← Back to context

Comment by dpflan

7 months ago

Can you elaborate on how you have “adapted…message causality topologies to cope with consuming mechanisms” in relation to the example of a bank account? The causality topology being what here, couldn’t one day MoneyIn should come before else there can be now true MoneyOut?

Right on, great question. Some examples:

Example Option 1

You give up on the guarantees across partition keys (bank accounts), and you accept that balances will not reflect a causally consistent state of the past.

E.g., Bob deposits 100, Bob sends 50 to Alice.

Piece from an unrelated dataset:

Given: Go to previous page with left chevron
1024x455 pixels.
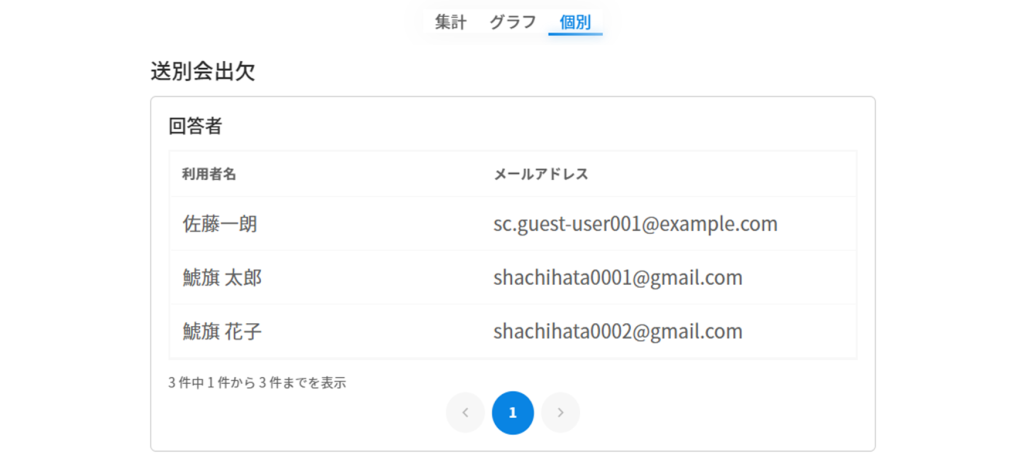Looking at the screenshot, I should tap(465, 412).
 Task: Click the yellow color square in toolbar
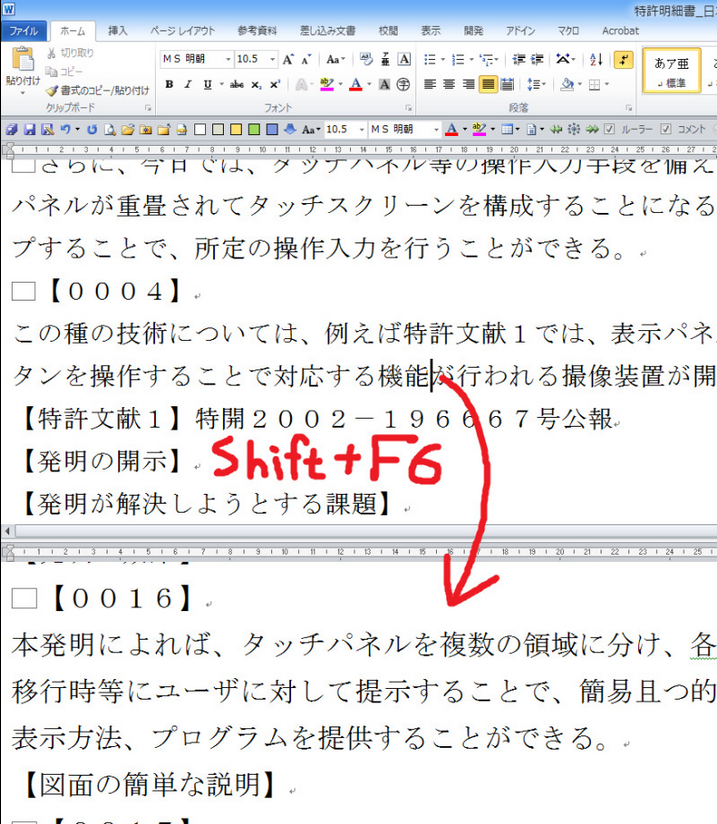[236, 129]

Balances: Bob 0 Alice 50 # the source system was never in this state Bob 100 Alice 50 # the source system was never in this state Bob 50 Alice 50 # eventually consistent final state

Example Option 2

You give up on parallelism, and consume in total order (i.e., one single partition / unit of parallelism - e.g., in Kafka set a partitioner that always hashes to the same value).

Example Option 3

In the consumer you "wait" whenever you get a message that violates causal order.

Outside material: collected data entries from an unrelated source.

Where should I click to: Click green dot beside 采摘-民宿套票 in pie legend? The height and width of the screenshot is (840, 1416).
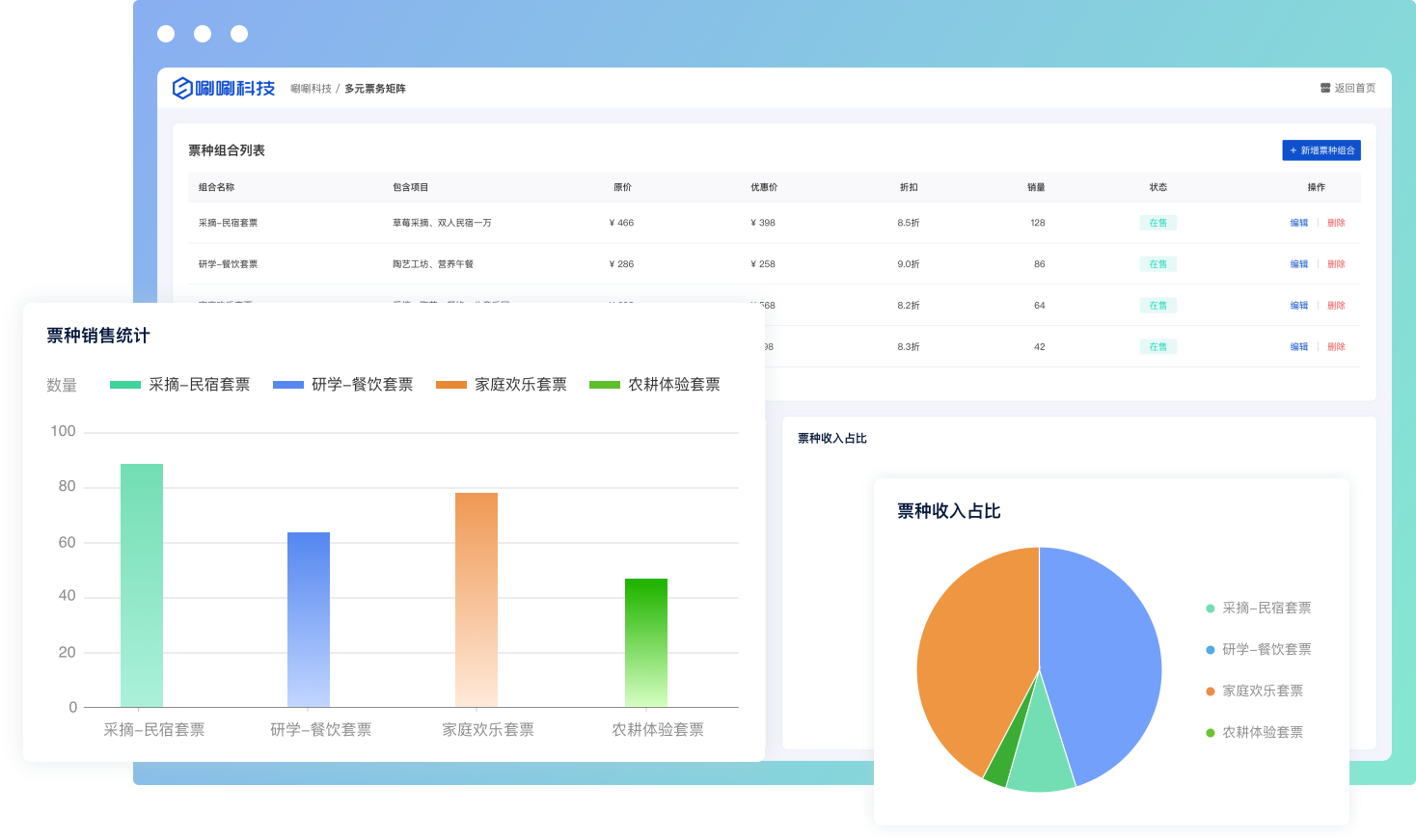[1210, 609]
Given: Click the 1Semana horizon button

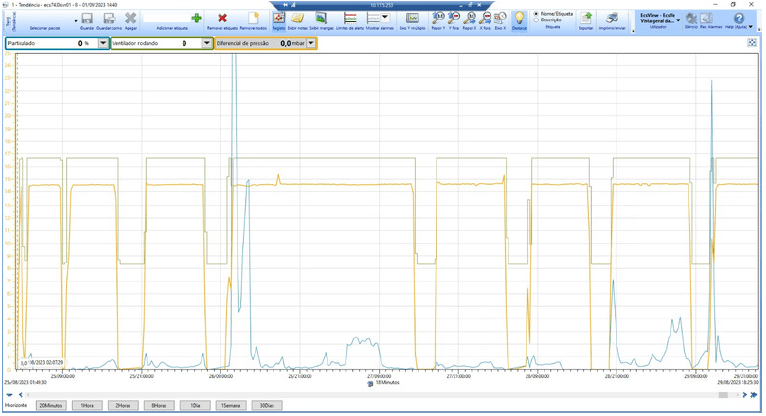Looking at the screenshot, I should tap(230, 405).

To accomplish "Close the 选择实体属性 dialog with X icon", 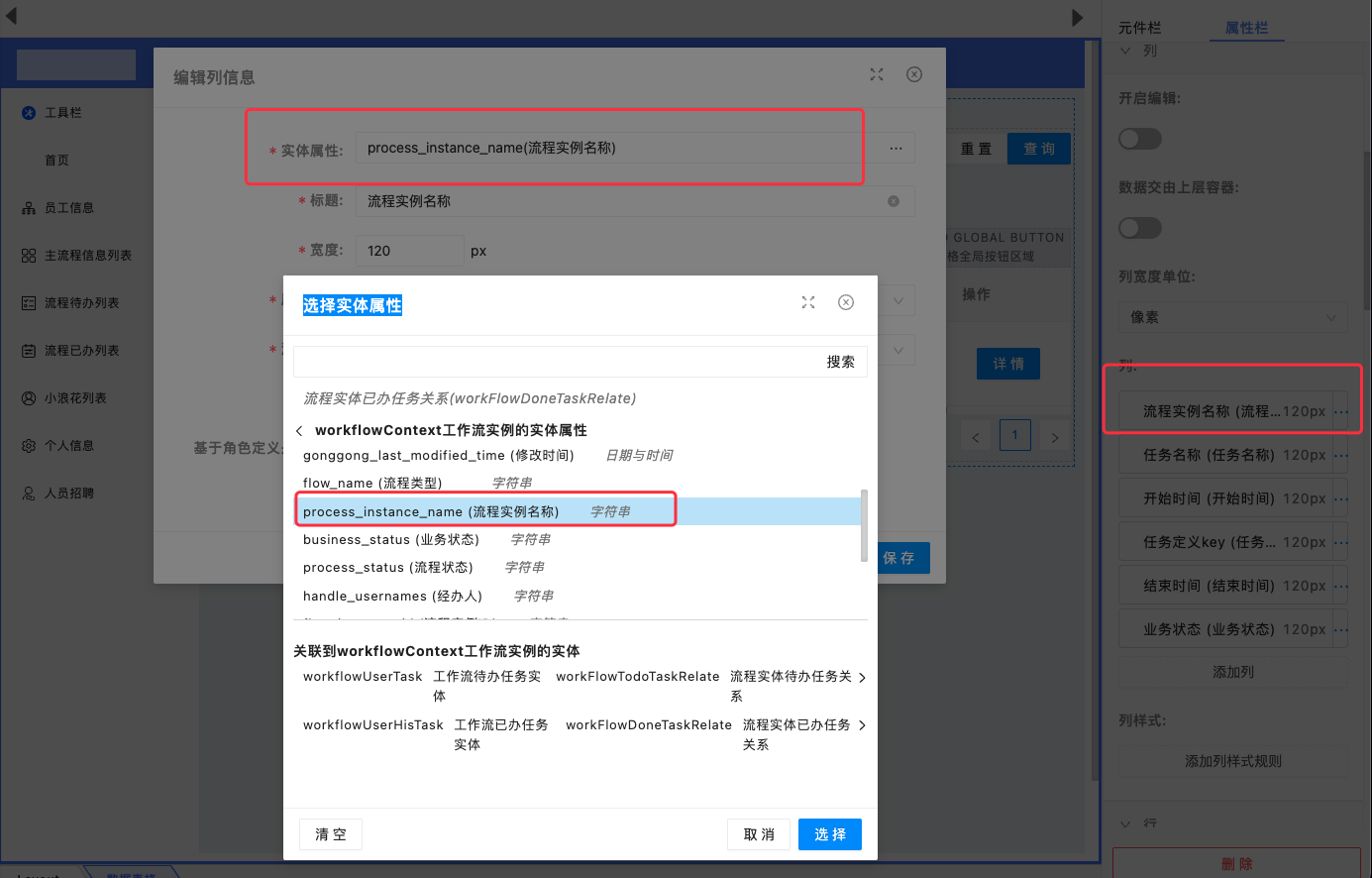I will coord(846,302).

E.g., Bob deposits 100 Bob sends 50 to Alice (Bob-MoneyOut 50 -> Alice-MoneyIn 50).

If we attempt to consume Alice-MoneyIn before Bob-MoneyOut, we exponentially back off from the partition containing Alice-MoneyIn.

(Option 3 is terrible because of O(n^2) processing times in the worst case and the possibility for deadlocks (two partitions are waiting for one another))

  • Thanks. With these of examples of messages appearance in time and in physical location in Kafka, how have you adapted your consumers? Which scenario / architectural decision (one of the examples?) have you moved forward with and creating support to yield your desired causality handling?

    • Option 1, but after so many years banging our heads against the wall reasoning about this, we hoped someone would eventually give us a queue that supports arbitrary causal dependency graphs.

      We thought about building it ourselves, because we know the data structures, high level algorithms, and disk optimizations required. BUT we pivoted our company, so we've postponed this for the foreseeable future. After all, theory is relatively easy, but a true production grade implementation takes years.

  • hmmm... could this be solved by "vector clocks"? if producers are emitting something that depends on a previous event they send the id of the previous event. (so like capabilities, you need proof of "data access".)

    or the problem is that again this is O(n^2)? (because then the consumers now need to buffer [potentially] n key streams (and then search for them every time - so "n" times)?